Consider if any of these are to blame for the misbehavior before assuming ill-intent. See if you can address the issue and thus address the behavior. Connect with them instead of yelling.
Don’t ignore tantrums; connect during them. The child needs us to help him calm down during this moment, not abandon him. Tantrum is an opportunity to remind them that you love them and can help regulate them.

Turn down the shark music.
You can either be a sonata or be the Jaws soundtrack. Stop parenting on fear and past experiences and what-ifs, and focus on what is. Parent on the actual facts not the speculative theory youve conconcted in your brain that blows it out of proportion. Try to be proactive instead of reactive during parenting. Our job is to give unconditional love when they’re at their worst. ESPECIALLY WHEN THEY’RE AT THEIR WORST. Shark music fuels our internal chaos. It does not make us better parents. Respond rather than react.

Chase the Why.
Curiosity is the cornerstone of effective discipline.
This is not the same as ASKING why. It’s trying to identify whats going on without asking whats going on from an unreliable narrator. You can ask questions, but dont expect straight answers. Whats behind this behavior? What is driving this action? External forces (behavior) Internal forces (emotions). Try to identify both.
Think about HOW
How we do something impacts how our children feel about us. How you say something matters. How you redirect. How you get someone to stop. How you get someone to behave. Children behave when they feel connected. Nonverbals are just as, if not more, important as verbals. Be aware of how you present yourself and consider how you can diffuse the situation by presenting calm.

Validate your kids feelings:
“I get you.
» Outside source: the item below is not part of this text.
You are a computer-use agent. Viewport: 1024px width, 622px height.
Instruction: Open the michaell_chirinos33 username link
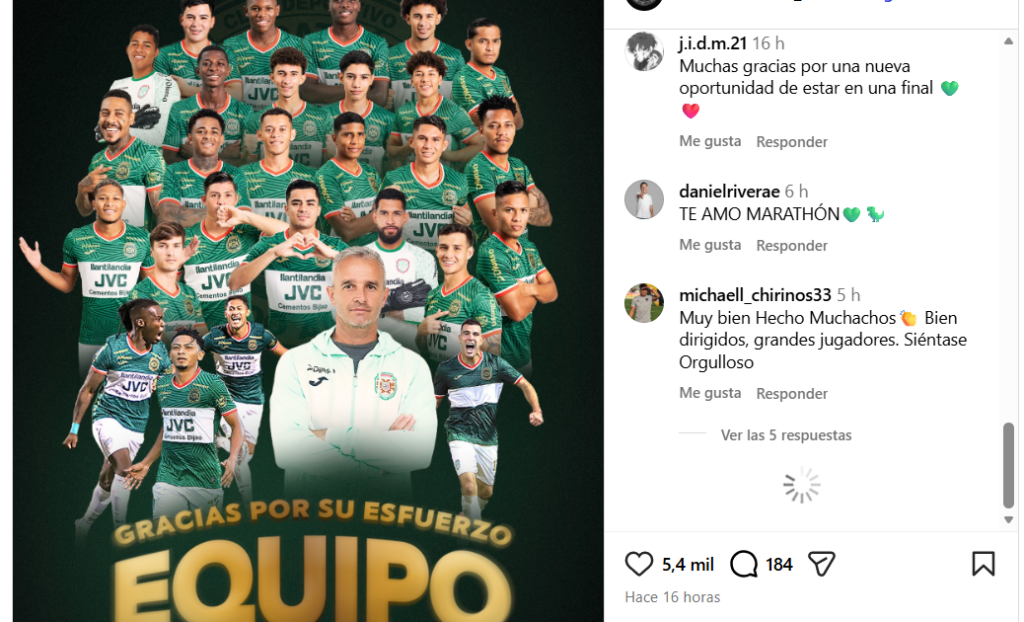tap(756, 295)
If I were in your shoes, i might be able to feel the same way.” Make them feel felt. Have you ever said “I will not accept how you feel right now.” Guilty. This makes a child feel invisible. Yikes.
Connect first, then redirect. Even if it feels SILLY to you, it does not feel silly to them. They need to feel felt to be able to calm down or move on. Meet them where they are. THEN you can address what is going on. Telling them to suck it up rarely is going to work.

Stop talking and listen.
Talking makes things worse. Upset children are in sensory overload. Talking further overloads the senses. Can you calm without talking?

Redirection strategies:
Reduce words (Don’t talk too much: guilty)
Embrace emotions (you have feelings; they are neither good nor bad, nor valid or invalid. They just are.)
Describe, don’t preach (state what you see, don’t demand change. I see shoes not under the bench.)
Involve your child in the discipline (dialogue don’t monologue. Let’s chat about what’s going on. )
Reframe no into a yes with conditions (what can you say yes to in this negotiation that allows them to feel like they had a say?)
Emphasize the positive (dont tell them what they cannot do, tell them what they can do. from whining to hitting, find the positive thing. Speak in a big boy voice, use gentle hands)
Creatively approach the situation (try playfulness. it may seem childish, or weird to approach behavior in a silly manner, but the other option might be yelling, and like… this whole book has argued that’s not great.)
Teach Mindsight (Empathy and Insight — give children strategies to handle their emotions and process their feelings and see more than the anger they are dealing with).